Concernant la pression de l’offre de travail, il a indiqué que la Tunisie compte plus de 600 000 chômeurs, pour la plupart des jeunes et des femmes. «Il faudra peut-être une dizaine d’années voire plus pour l’absorber», note le conférencier.

L’universitaire fait une mention spéciale pour l’arrivée d’un plus grand nombre de femmes sur le marché du travail par l’effet de l’évolution de la composition de la population active et du niveau d’éducation des femmes.

La croissance ne génère pas assez d’emplois

S’agissant de l’insuffisance de la demande, l’universitaire indique que bien que la croissance et la création d’emplois soient corrélées, la croissance ne génère pas assez d’emplois.

En clair, selon lui, «l’économie ne crée pas assez d’emplois et assez d’investissements», dit-il avant d’ajouter : «La majorité des emplois créés par le secteur privé sont à faible productivité, pour une main-d’œuvre peu qualifiée et à bas salaire».

Selon des données fournies par l’enquête par panel sur le marché du travail en Tunisie (TLPMS), note-t-il, 78,5% des gens préfèrent travailler pour le secteur public et attendre longtemps un tel emploi plutôt que d’accepter un emploi dans le secteur privé, et encore moins dans l’informel.

Sans commentaire.

Autre cause du chômage abordée par Mongi Boughezal, le “mismatch“, autrement dit l’inadaptation de la formation à l’emploi demandé. Et le conférencier d’en énumérer les facteurs.

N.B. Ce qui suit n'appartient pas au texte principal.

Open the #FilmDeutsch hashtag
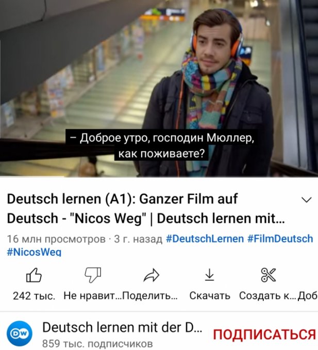This screenshot has width=318, height=350. click(x=280, y=239)
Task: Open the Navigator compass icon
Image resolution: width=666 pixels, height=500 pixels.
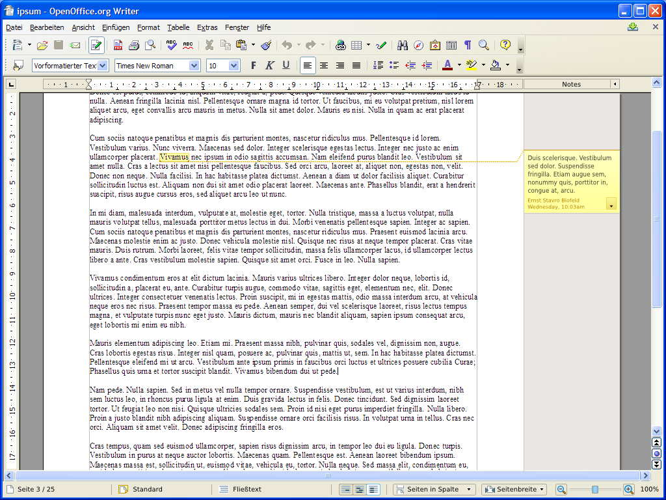Action: point(418,45)
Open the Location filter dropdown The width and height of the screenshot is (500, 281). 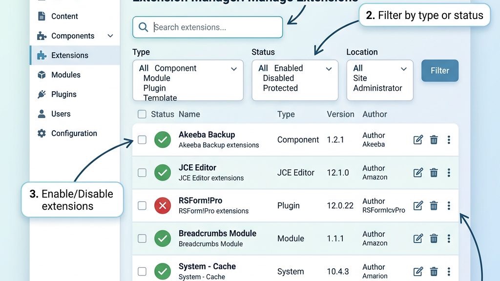pyautogui.click(x=404, y=69)
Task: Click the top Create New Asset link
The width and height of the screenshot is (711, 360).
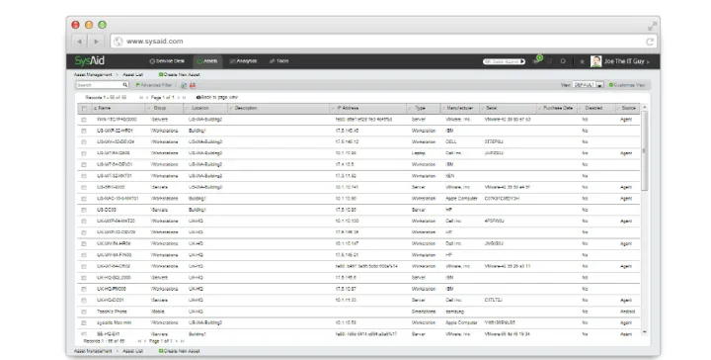Action: tap(179, 74)
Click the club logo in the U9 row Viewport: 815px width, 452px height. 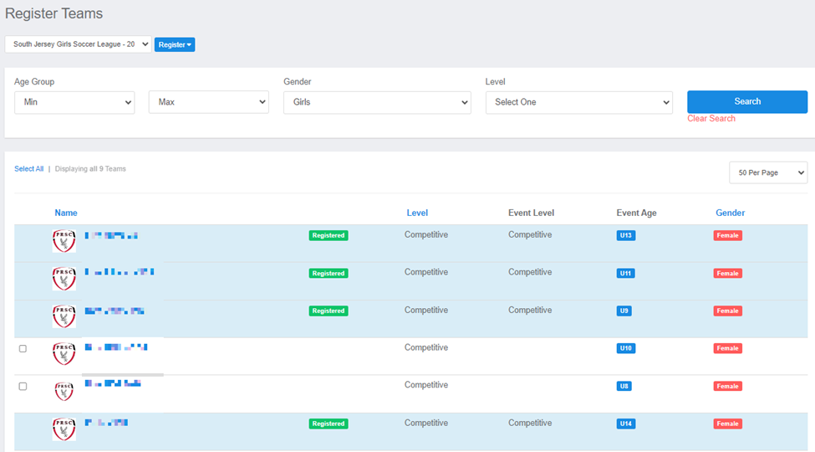coord(64,316)
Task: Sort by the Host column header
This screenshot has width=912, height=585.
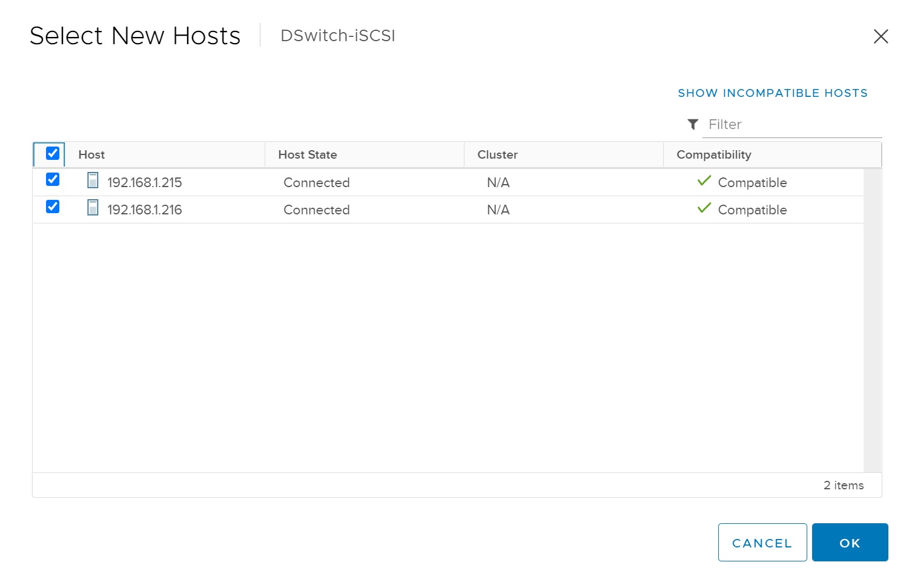Action: 91,155
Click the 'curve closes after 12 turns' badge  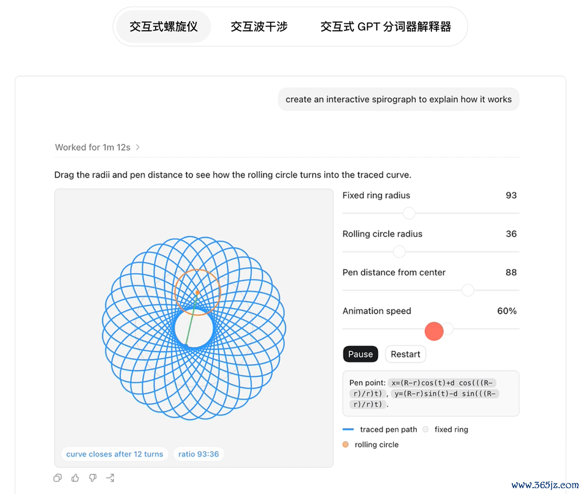pyautogui.click(x=114, y=454)
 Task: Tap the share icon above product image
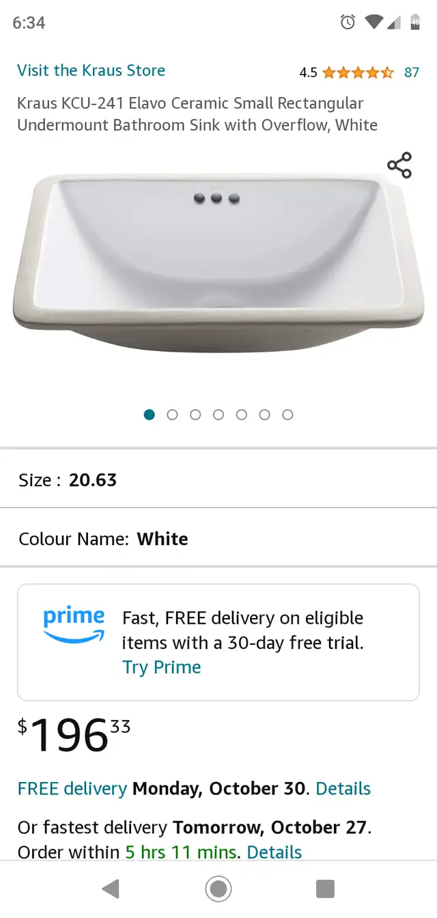(399, 165)

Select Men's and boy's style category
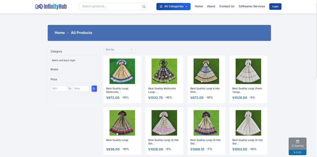pos(64,60)
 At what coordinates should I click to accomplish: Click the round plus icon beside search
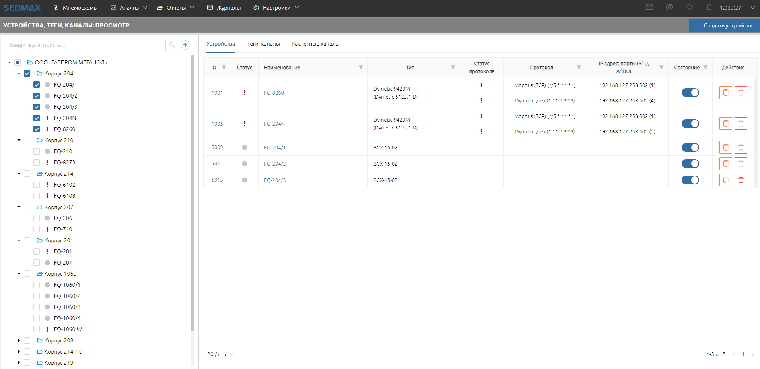(185, 45)
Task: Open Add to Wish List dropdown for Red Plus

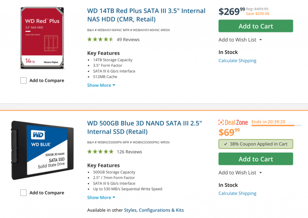Action: [240, 40]
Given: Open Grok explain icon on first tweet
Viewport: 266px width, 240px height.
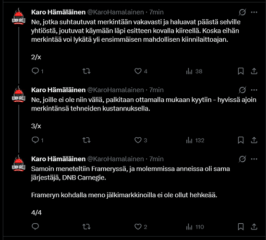Looking at the screenshot, I should (x=242, y=12).
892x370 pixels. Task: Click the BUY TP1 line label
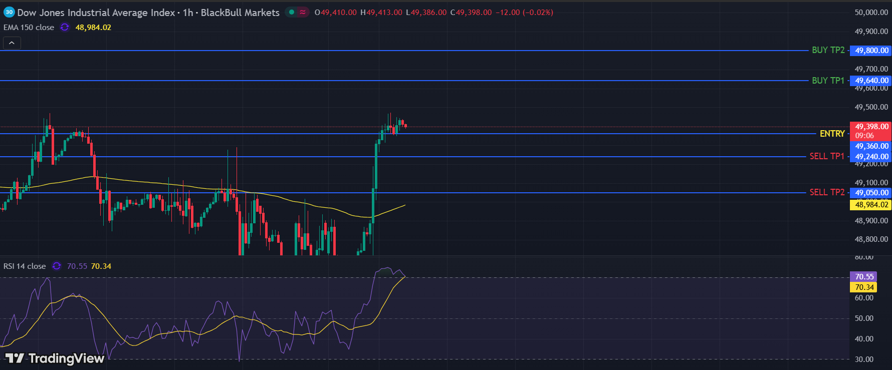pos(828,81)
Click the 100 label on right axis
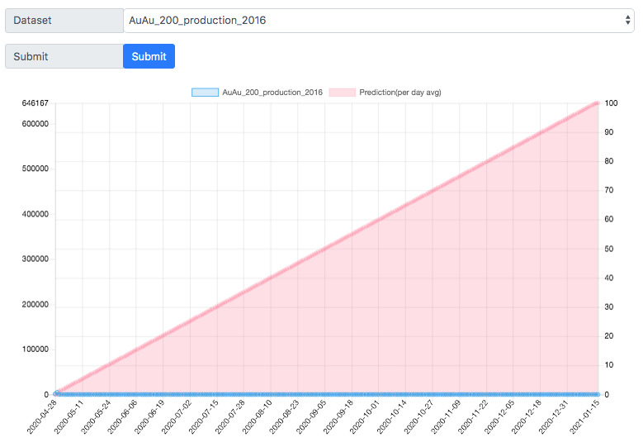Image resolution: width=643 pixels, height=447 pixels. click(611, 103)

Le mésappariement entre l’offre et la demande de qualifications est un des grands défis qui se posent à la Tunisie.

Il estime que malgré l’amélioration remarquable du niveau d’éducation, l’inadéquation du système éducatif est une cause principale du mismatch et donc du chômage.

Dans le même ordre d’idées, il a abordé la déconnection entre le système éducatif et les employeurs, y compris pour la recherche et le développement.

La mauvaise gouvernance

A ce propos, le conférencier a relevé que les institutions responsables de la formation ne sont pas redevables de l’insertion de leurs diplômés et n’essaient même pas de s’informer de leur parcours.

Il en explique les raisons. Pour lui, ces institutions n’ont pas l’autonomie nécessaire. Idem pour le contrôle et le suivi. Ces derniers sont faibles et portent peu sur les résultats obtenus.

D’après le conférencier, les besoins de l’économie et de l’emploi des diplômés ne sont pas des critères importants de management du système éducatif en Tunisie.

L’informalité, une cause du chômage

Mongi Boughezal pense que l’expansion du secteur informel s’explique par la différence entre le coût de l’appartenance au secteur formel et celui de l’appartenance au secteur informel.

Il considère que la faible capacité de l’Etat à faire respecter les lois, notamment celles du travail et de la fiscalité, serait à l’origine de l’émergence du secteur parallèle.

L’informalité est, en quelque sorte, une réponse à l’Etat autoritaire et inéquitable.

Conséquence : il pense que la lutte contre le chômage sera d’autant plus longue et difficile que la taille du secteur informel est grande.

La rigidité du marché du travail serait une cause

Selon le conférencier, la Tunisie figure parmi les pays où la flexibilité de l’emploi est très rigide.

Citant des indicateurs de l’OCDE, la Tunisie est classée 63ème sur 73 pays selon le critère de la protection des employés permanents contre le licenciement individuel, et 23ème contre le licenciement collectif, et ce malgré les deux amendements de 1994 et 1996.